The Government’s position, as reflected by the Bill being brought for Second Reading, would have been that the existing statutory framework for the Singapore Family Planning and Population Board should no longer remain in its original form. The Government would typically justify repeal by pointing to changes in administrative arrangements, the adequacy of alternative legal bases, or the need to streamline legislation. In this context, the Government’s stance would likely be that population and family planning policy could continue effectively under updated structures, without the need for the Board’s original statutory existence.

The Government’s reference to the 1965 legislative origins suggests an argument from legislative continuity: Parliament had previously acted nationally to establish a Board, but by 1986 the legal architecture required updating. This is a common governmental rationale—acknowledging the historical purpose of the earlier statute while explaining why repeal is now appropriate.

For legal research, Second Reading debates are often used as a primary source for legislative intent. Even when the operative provisions of a Bill are clear, debates can illuminate the rationale for repeal, the scope of continuing functions, and Parliament’s understanding of how authority should be structured after the repeal takes effect. In a repeal Bill, intent is particularly important because repeal can create interpretive questions: what happens to existing instruments, ongoing administrative actions, and delegated powers that were previously grounded in the repealed statute?

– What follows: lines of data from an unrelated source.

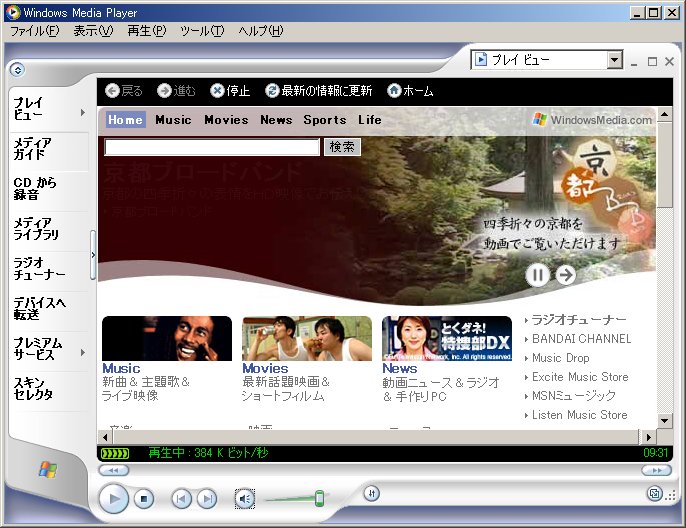This screenshot has width=686, height=528.
Task: Select the Movies tab on the guide page
Action: coord(226,120)
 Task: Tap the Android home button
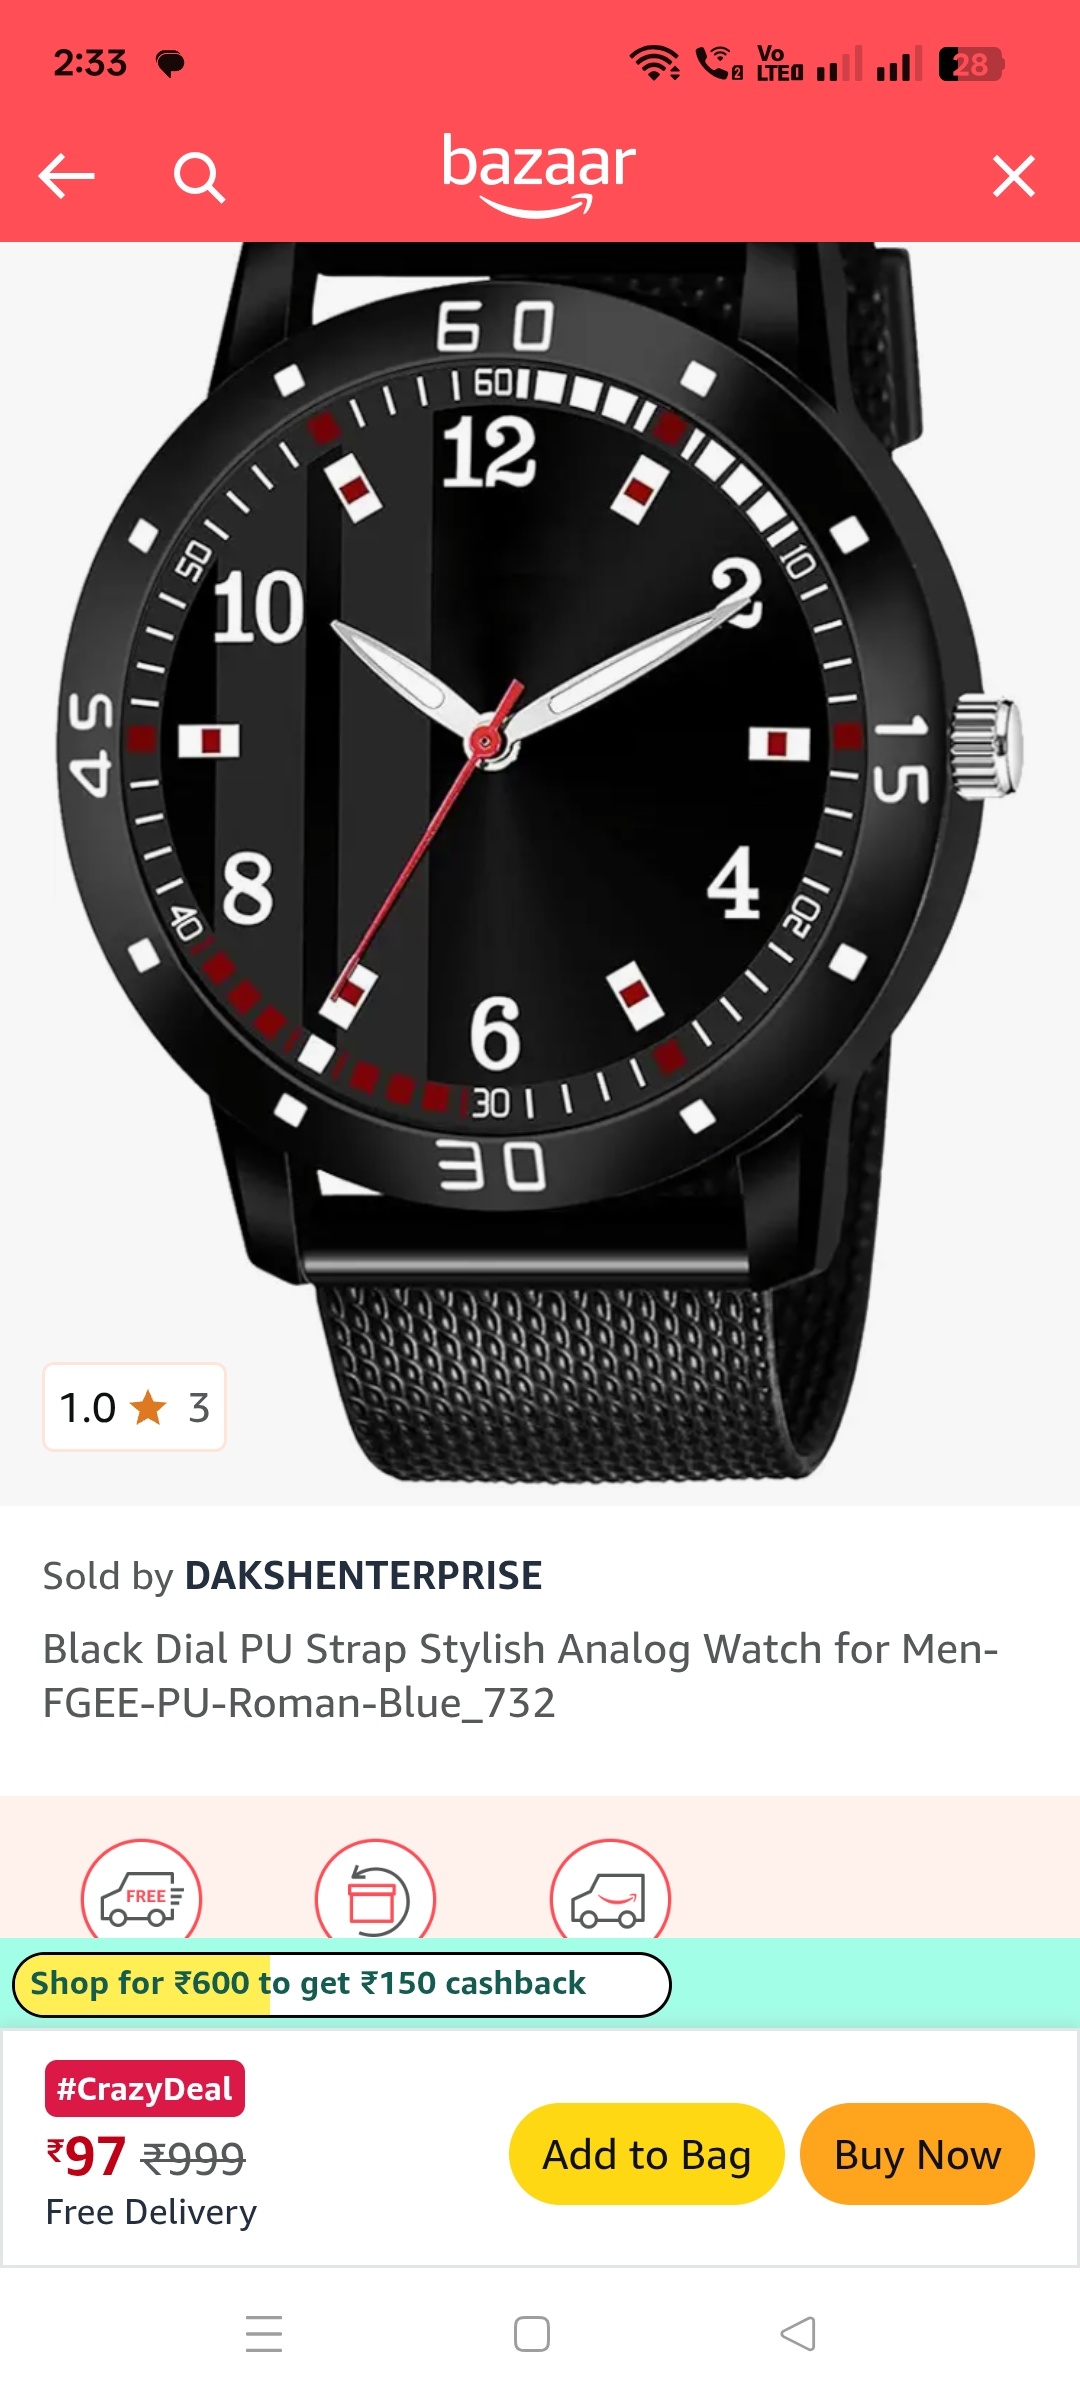click(x=532, y=2334)
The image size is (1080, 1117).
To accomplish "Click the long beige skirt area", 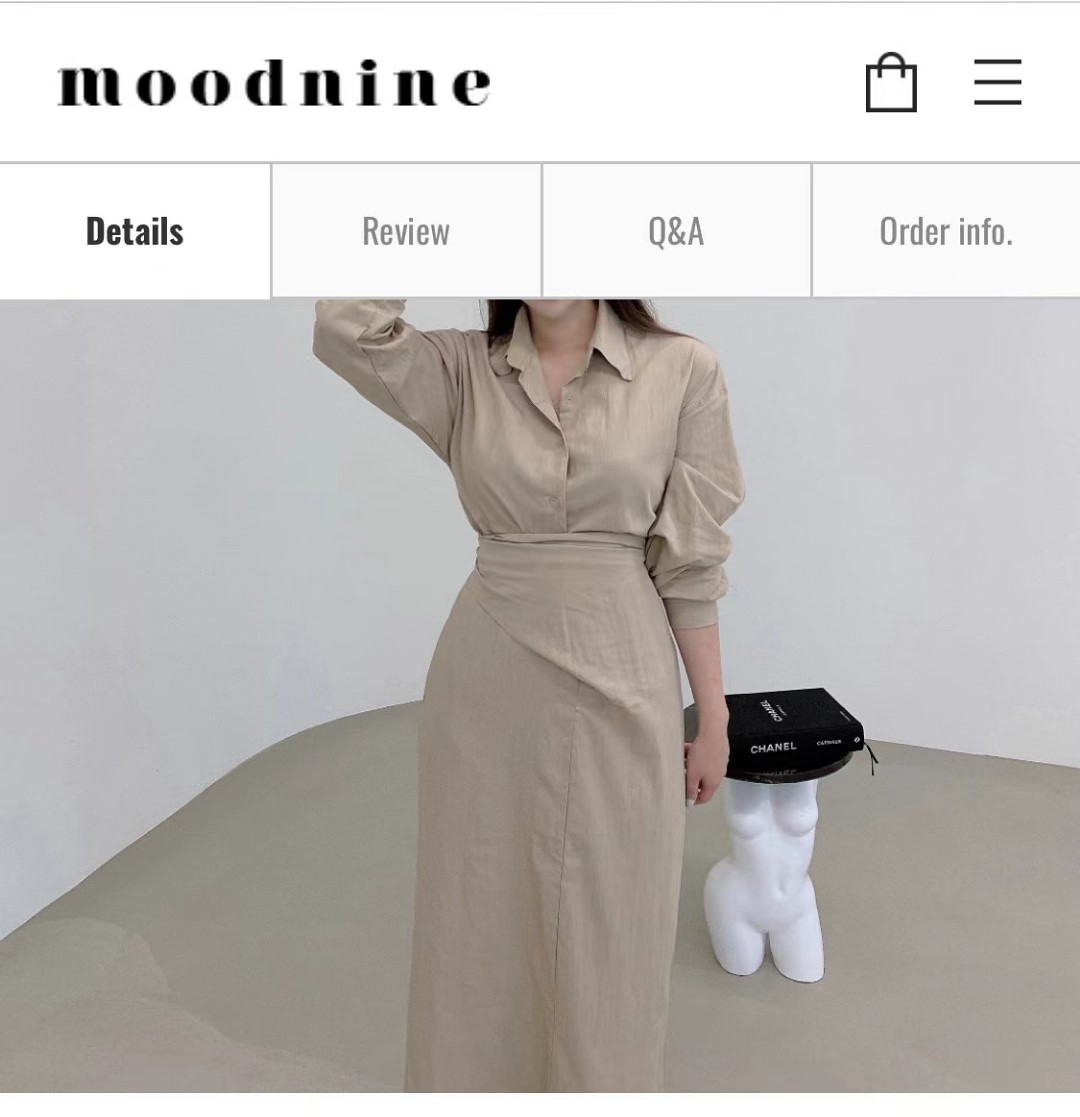I will pyautogui.click(x=549, y=855).

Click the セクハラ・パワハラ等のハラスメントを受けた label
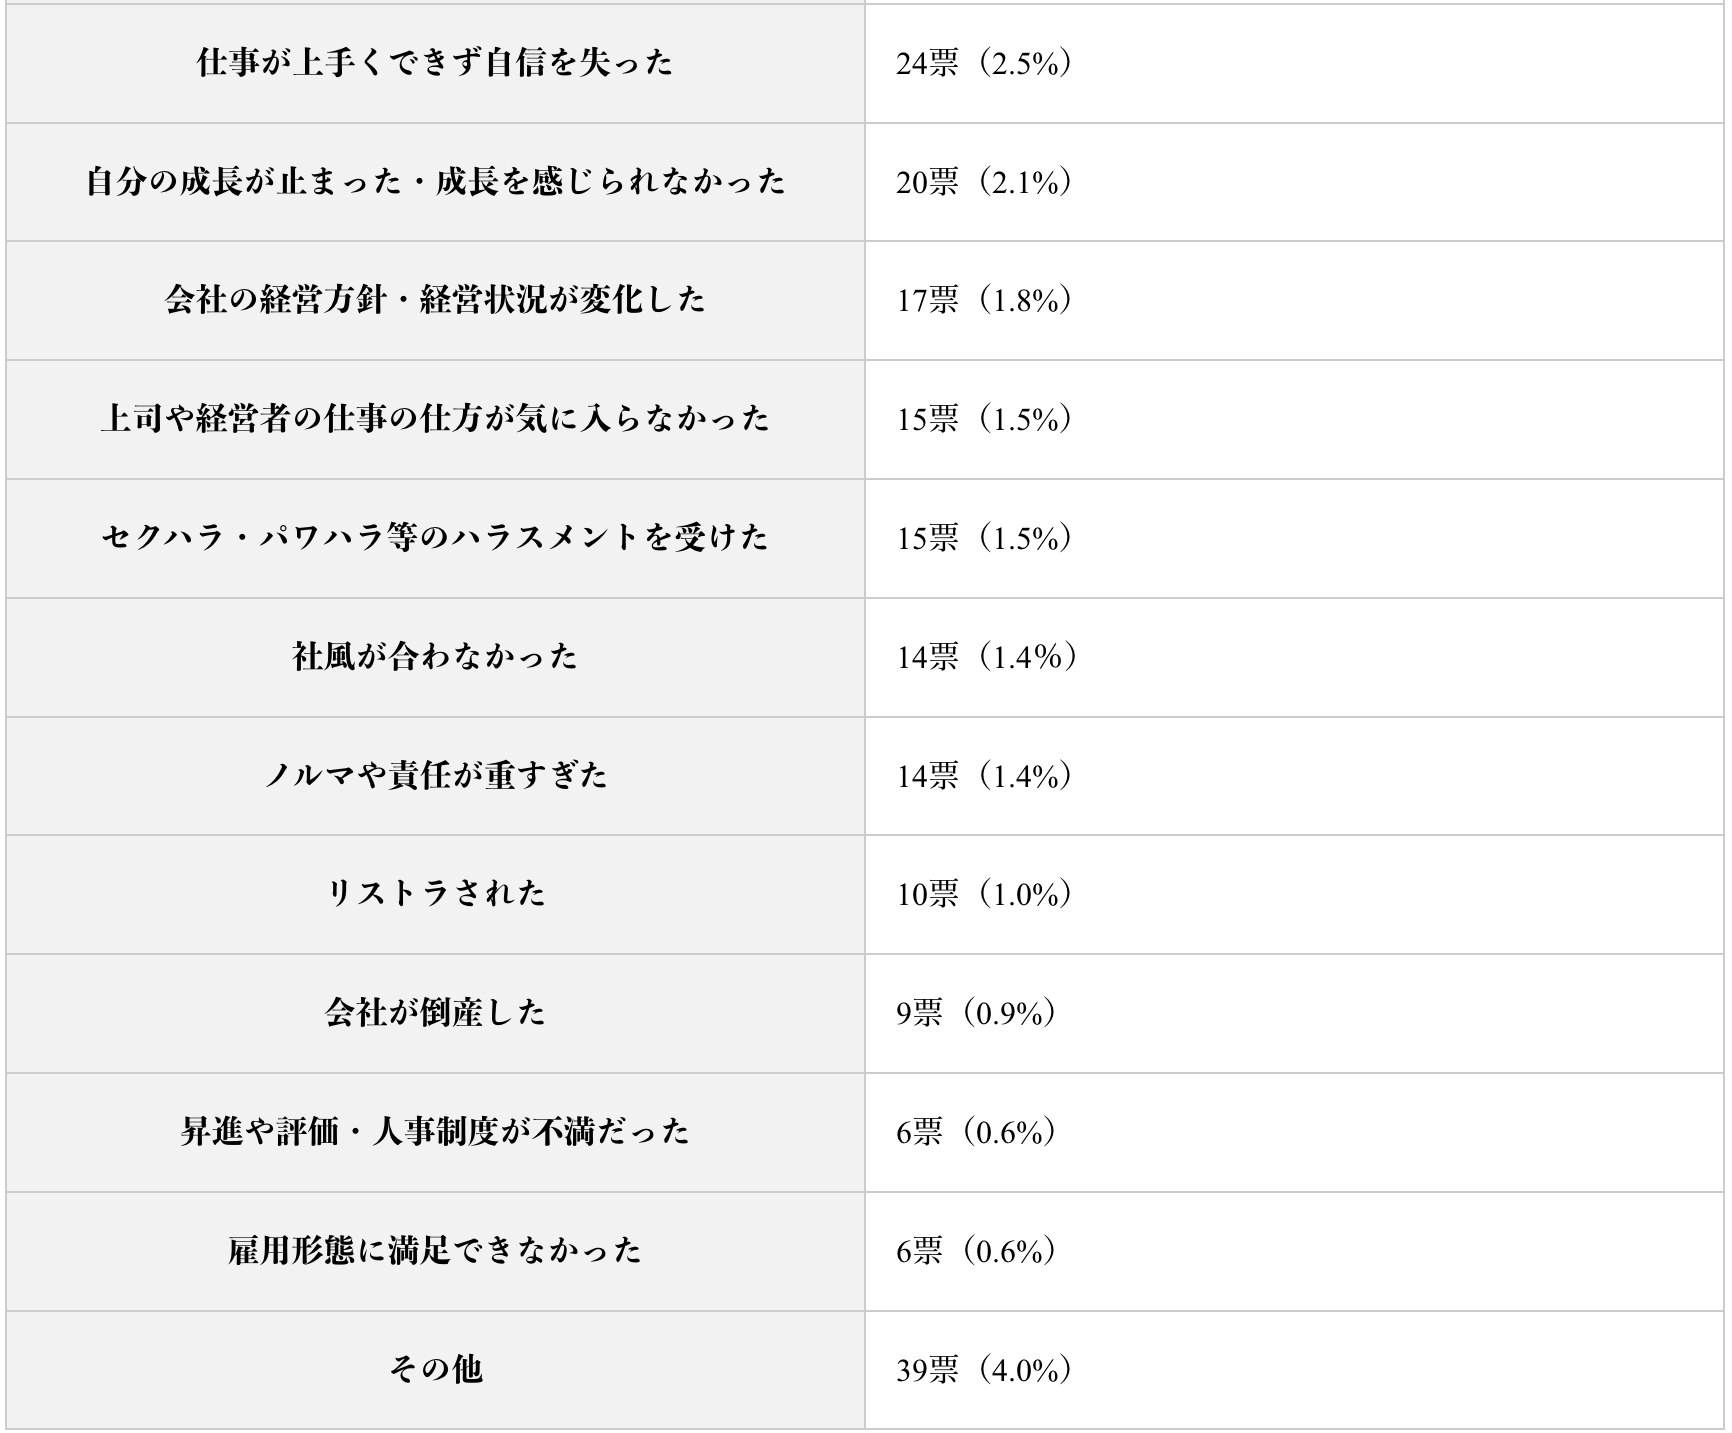(x=435, y=538)
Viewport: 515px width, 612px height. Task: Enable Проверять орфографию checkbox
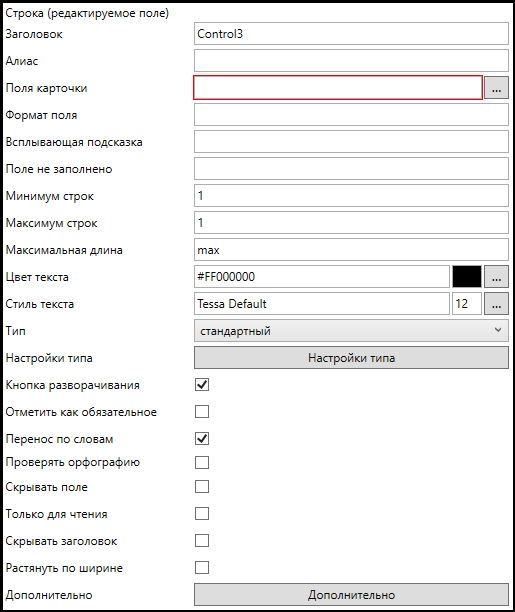(x=202, y=463)
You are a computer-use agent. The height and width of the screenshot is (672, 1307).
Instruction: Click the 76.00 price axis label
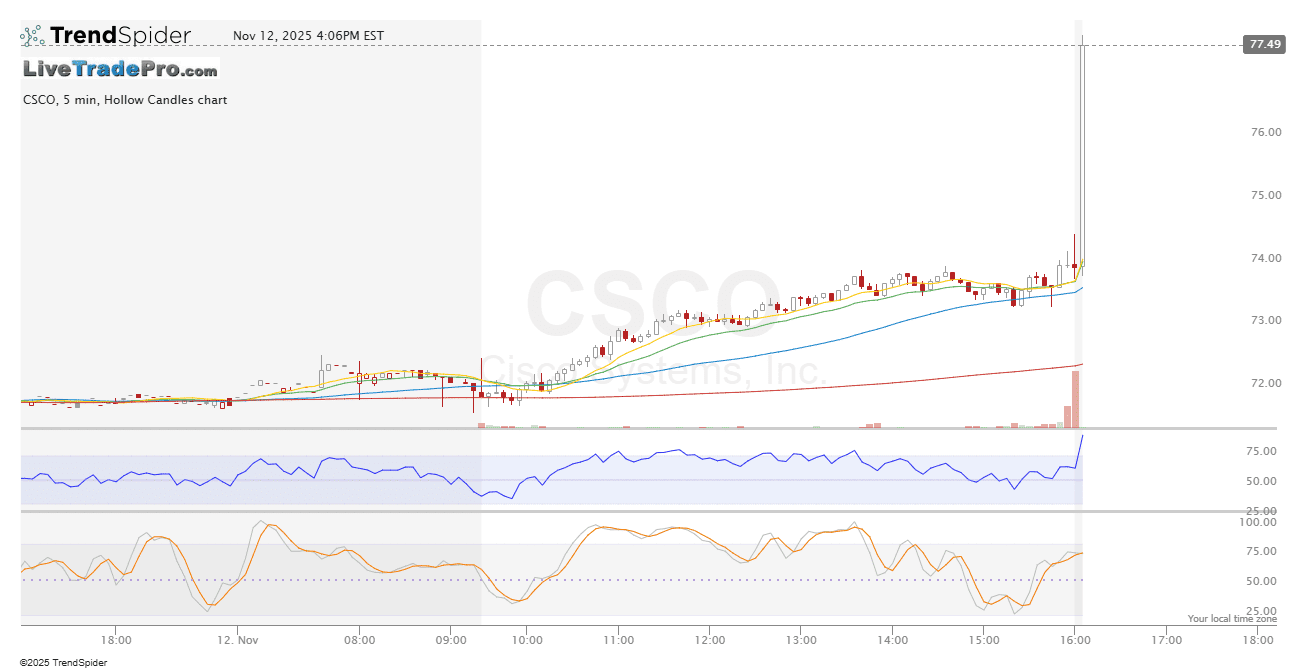(x=1264, y=132)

These proceedings are also relevant to statutory interpretation in two ways. First, they help identify whether Parliament intended the repeal to be “substitutive” (replacing the Board with another legal mechanism) or “terminative” (ending the Board’s functions without replacement). Second, they may clarify the relationship between policy objectives and legal form—how Parliament translated national family planning and population policy into statutory governance in 1965, and how it later adjusted that governance in 1986.

For practitioners, the debate can be used to support arguments about continuity of authority and the proper legal basis for actions taken around the repeal date. If a lawyer is researching the validity of decisions, regulations, or administrative directions connected to family planning and population governance, understanding the legislative intent behind repeal can guide the selection of the correct statutory framework and reduce uncertainty about transitional effects.

Source Documents

This article summarises parliamentary proceedings for legal research and educational purposes. It does not constitute an official record.